━━━ PROVIDED DATA ━━━

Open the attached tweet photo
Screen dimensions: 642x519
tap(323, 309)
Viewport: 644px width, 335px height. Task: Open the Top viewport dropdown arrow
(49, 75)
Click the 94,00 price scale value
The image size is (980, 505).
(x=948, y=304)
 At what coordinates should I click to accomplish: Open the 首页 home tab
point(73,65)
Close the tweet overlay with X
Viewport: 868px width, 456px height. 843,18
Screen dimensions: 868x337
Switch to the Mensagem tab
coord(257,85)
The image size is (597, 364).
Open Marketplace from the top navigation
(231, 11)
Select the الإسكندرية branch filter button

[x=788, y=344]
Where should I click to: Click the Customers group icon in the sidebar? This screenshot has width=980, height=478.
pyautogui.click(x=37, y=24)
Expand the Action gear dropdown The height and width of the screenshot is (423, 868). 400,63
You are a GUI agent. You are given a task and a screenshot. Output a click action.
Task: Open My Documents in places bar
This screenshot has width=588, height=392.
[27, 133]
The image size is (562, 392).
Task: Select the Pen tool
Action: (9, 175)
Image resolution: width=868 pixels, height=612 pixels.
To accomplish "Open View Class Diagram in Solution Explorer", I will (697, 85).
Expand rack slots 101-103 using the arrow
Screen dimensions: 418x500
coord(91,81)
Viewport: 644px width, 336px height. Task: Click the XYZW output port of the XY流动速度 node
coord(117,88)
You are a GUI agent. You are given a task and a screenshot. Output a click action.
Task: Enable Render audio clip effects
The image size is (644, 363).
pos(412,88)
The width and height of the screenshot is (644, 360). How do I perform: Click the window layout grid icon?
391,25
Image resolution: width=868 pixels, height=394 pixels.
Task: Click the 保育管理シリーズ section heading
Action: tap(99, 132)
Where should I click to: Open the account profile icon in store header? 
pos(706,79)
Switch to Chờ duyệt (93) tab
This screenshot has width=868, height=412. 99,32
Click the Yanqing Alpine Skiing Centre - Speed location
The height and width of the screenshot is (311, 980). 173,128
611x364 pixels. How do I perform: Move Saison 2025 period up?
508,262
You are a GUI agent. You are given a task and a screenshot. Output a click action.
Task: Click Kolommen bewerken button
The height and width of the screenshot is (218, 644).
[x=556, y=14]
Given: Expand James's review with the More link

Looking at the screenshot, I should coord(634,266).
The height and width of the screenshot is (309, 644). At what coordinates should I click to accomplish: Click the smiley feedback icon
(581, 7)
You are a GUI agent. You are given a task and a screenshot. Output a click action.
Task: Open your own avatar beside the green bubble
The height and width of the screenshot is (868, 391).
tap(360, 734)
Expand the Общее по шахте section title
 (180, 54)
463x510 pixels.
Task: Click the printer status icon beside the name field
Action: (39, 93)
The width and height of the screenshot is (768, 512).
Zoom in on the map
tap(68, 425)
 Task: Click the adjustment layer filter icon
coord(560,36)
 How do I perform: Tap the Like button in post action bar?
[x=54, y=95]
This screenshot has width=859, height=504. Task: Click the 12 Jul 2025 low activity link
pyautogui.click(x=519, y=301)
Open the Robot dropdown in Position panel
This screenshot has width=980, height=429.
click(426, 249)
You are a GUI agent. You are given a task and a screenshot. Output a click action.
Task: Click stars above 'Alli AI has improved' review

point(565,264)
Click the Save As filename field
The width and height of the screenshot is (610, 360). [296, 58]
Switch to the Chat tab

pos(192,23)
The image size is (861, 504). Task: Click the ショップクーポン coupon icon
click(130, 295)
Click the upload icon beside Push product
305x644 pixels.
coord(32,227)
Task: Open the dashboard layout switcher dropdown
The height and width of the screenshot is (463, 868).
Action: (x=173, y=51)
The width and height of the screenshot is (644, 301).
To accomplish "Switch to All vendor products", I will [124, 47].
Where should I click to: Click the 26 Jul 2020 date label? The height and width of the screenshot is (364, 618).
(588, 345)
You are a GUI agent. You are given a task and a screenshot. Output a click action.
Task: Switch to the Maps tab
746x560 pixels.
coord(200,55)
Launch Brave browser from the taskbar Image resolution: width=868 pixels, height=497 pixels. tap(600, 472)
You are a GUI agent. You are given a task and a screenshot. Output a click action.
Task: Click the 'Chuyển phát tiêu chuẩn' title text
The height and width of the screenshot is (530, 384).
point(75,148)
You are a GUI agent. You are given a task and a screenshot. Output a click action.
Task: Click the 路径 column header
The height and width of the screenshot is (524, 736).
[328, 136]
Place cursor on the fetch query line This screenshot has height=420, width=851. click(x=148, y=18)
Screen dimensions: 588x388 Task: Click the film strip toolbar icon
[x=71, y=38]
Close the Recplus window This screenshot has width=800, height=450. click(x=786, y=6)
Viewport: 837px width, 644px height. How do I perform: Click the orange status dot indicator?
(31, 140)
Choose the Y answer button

━━━

TASK GOAL:
Starting at the top of the data above, repeat every line exactly until the line containing "Screen dimensions: 868x337" has been given, then stop.

WRITTEN SOLUTION:
Open the attached tweet photo
Screen dimensions: 642x519
tap(323, 309)
Viewport: 644px width, 335px height. Task: Open the Top viewport dropdown arrow
(49, 75)
Click the 94,00 price scale value
The image size is (980, 505).
(x=948, y=304)
 At what coordinates should I click to accomplish: Open the 首页 home tab
point(73,65)
Close the tweet overlay with X
Viewport: 868px width, 456px height. 843,18
Screen dimensions: 868x337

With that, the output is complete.